Task description – Reproduce only the lines starting with the line containing "Click the OrthoFi Collections section heading" and going on through the line containing "(x=1005, y=704)", swapping "Autoconnect" for "Auto-reconnect" and leaving everything else unchanged.
══ Given records
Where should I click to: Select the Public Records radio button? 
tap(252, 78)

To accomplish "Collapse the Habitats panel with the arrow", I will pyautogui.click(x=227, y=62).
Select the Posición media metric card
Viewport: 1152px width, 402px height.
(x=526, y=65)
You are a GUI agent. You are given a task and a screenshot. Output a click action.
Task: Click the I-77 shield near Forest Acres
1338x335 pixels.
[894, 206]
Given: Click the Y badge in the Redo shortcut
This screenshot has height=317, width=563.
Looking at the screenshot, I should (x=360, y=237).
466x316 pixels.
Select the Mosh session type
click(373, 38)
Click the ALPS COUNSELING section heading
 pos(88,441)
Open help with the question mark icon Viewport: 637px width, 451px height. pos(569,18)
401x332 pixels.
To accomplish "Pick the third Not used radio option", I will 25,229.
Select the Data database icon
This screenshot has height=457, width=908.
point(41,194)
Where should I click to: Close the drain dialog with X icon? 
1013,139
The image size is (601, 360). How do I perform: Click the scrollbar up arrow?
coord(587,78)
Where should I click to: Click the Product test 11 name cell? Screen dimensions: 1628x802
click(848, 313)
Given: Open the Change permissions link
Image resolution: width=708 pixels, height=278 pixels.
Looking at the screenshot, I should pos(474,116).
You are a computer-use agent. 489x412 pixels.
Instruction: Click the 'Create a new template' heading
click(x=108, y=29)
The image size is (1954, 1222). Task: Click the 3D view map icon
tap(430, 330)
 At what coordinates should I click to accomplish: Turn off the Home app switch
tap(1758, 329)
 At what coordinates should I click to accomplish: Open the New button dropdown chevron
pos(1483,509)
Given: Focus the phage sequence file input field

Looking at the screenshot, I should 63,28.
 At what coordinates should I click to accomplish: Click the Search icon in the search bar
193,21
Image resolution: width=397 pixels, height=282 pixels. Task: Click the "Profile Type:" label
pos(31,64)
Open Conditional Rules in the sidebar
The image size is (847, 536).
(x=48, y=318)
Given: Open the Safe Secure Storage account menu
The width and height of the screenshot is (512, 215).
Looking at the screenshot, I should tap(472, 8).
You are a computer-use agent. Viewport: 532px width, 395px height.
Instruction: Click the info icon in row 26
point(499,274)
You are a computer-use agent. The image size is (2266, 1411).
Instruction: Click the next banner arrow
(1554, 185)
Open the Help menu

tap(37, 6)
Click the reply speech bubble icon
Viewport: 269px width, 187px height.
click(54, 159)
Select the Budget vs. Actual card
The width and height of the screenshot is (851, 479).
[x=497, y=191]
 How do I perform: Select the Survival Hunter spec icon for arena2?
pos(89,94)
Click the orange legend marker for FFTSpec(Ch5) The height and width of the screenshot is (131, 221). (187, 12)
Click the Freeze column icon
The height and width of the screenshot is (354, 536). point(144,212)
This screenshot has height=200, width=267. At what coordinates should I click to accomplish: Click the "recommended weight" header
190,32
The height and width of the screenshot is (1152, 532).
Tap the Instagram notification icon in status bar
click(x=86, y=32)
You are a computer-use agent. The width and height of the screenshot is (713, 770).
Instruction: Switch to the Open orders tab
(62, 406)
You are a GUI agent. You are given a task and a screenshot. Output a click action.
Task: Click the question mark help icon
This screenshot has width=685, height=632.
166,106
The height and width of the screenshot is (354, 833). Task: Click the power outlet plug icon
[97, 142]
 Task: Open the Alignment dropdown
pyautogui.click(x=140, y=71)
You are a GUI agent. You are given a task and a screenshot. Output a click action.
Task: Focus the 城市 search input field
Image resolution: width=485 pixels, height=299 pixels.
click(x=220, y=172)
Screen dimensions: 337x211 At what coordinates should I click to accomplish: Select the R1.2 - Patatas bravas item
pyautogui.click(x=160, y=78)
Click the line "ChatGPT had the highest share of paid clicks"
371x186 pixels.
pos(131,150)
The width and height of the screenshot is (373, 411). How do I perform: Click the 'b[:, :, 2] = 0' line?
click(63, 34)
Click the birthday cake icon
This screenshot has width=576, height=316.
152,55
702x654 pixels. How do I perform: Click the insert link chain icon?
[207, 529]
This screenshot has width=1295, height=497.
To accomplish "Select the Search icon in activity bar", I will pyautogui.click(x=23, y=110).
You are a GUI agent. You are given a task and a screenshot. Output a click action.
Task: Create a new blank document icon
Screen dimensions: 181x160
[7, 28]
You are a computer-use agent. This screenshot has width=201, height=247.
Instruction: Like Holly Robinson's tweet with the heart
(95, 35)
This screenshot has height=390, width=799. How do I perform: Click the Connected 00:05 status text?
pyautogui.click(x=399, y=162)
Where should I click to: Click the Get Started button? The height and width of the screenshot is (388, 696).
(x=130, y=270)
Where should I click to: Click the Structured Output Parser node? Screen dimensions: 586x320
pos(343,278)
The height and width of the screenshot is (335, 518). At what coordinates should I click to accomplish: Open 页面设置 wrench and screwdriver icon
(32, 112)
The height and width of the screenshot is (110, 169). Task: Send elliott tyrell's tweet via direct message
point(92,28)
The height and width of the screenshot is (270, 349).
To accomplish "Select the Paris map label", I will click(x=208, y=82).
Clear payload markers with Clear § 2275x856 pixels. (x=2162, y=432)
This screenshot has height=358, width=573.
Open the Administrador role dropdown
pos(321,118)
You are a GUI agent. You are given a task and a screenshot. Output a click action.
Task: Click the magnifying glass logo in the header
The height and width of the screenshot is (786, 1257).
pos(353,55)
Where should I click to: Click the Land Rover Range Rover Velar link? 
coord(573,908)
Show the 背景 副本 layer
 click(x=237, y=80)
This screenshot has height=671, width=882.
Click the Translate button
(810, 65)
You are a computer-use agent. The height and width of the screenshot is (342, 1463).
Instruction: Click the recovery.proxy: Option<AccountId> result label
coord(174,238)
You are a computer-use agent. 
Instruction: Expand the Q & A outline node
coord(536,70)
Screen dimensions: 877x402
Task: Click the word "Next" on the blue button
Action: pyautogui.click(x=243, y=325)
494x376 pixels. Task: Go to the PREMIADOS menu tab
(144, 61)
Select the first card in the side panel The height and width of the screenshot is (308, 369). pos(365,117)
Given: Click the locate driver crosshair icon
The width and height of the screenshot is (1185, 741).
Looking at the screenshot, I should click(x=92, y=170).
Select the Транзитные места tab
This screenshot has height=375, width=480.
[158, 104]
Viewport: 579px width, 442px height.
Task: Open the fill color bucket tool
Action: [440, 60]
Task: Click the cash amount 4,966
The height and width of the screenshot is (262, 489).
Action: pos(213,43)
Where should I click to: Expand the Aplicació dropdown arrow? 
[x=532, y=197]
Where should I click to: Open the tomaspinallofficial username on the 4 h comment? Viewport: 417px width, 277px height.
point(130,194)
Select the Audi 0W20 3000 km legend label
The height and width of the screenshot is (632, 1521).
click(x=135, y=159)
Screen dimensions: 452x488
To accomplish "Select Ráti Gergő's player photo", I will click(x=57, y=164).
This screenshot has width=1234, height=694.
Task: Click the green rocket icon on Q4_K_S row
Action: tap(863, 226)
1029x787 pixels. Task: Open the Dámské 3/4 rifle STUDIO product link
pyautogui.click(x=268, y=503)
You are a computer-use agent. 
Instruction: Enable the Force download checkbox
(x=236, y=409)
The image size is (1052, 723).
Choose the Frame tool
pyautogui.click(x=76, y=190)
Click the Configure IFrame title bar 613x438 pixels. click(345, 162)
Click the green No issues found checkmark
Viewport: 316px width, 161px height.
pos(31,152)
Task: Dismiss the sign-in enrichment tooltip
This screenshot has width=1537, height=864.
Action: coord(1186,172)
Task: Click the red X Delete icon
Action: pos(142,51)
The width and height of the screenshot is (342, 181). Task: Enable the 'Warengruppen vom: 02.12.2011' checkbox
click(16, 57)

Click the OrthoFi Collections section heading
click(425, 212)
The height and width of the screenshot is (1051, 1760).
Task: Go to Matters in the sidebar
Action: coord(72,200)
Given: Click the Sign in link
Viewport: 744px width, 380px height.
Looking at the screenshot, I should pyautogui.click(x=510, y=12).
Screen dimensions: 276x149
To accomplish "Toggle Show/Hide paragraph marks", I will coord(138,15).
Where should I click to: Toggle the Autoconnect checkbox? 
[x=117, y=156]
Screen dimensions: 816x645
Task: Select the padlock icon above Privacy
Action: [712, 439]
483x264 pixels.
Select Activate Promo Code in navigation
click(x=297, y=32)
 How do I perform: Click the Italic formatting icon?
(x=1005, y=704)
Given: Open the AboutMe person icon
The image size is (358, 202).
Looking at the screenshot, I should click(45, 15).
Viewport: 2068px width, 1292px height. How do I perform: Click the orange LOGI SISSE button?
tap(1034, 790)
════
Result for this exercise –
Click the OrthoFi Collections section heading
click(425, 212)
The height and width of the screenshot is (1051, 1760).
Task: Go to Matters in the sidebar
Action: coord(72,200)
Given: Click the Sign in link
Viewport: 744px width, 380px height.
Looking at the screenshot, I should pyautogui.click(x=510, y=12).
Screen dimensions: 276x149
To accomplish "Toggle Show/Hide paragraph marks", I will coord(138,15).
Where should I click to: Toggle the Auto-reconnect checkbox? 
[x=117, y=156]
Screen dimensions: 816x645
Task: Select the padlock icon above Privacy
Action: [712, 439]
483x264 pixels.
Select Activate Promo Code in navigation
click(x=297, y=32)
 How do I perform: Click the Italic formatting icon?
(x=1005, y=704)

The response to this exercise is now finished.